This was the central theme of a recent episode of talk is biotech! with Guru Singh, in which he interviewed Kevin Chen – Co-founder/CEO of Hyasynth Bio and President of SynBio Canada – about Canada's biotech ecosystem. They argue that while Canada has the ingredients of a bioeconomy powerhouse, it must fundamentally rethink its approach to innovation policy, commercialization, and investment to deliver tangible benefits to society.

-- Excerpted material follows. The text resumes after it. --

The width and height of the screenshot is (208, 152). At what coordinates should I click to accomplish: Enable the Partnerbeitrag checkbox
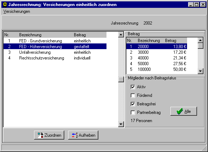tap(133, 112)

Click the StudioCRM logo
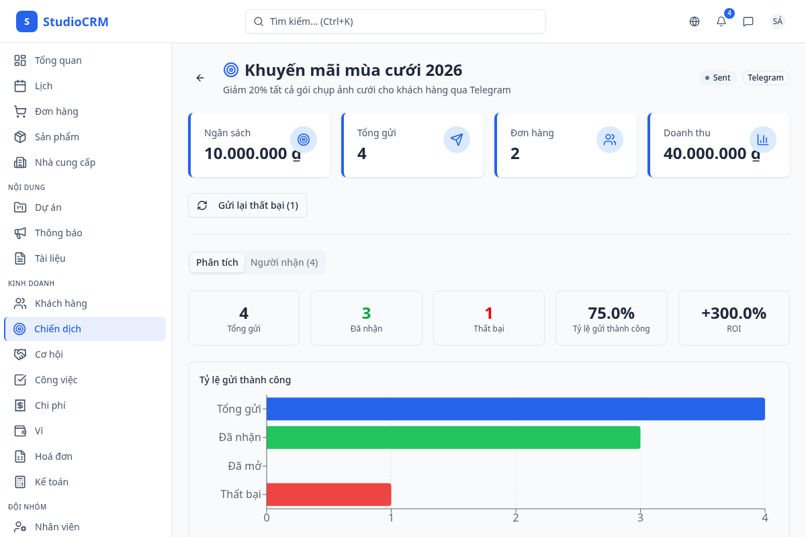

Singh and Chen highlight a key paradox: Canada is a prolific generator of biotech knowledge (papers, patents), yet lags in producing globally successful biotech companies and products. Canada ranks among the top 10 countries for high-quality natural-sciences research output since 2015. However, there remains a "disconnect between Canada's strong foundational research and translation into companies that capture economic benefits for Canada." In other words, Canada excels at the science, but too often others reap the business rewards. The podcast discussion pinpointed three underlying causes for this commercialization gap: gaps in policy infrastructure, an overemphasis on patents and IP versus product development, and missed opportunities in talent and resources. This report analyzes each of these factors in depth and presents a strategic framework to bridge the gap. We then outline recommendations for government, investors, and startups to better align biotech innovation with implementation and societal impact.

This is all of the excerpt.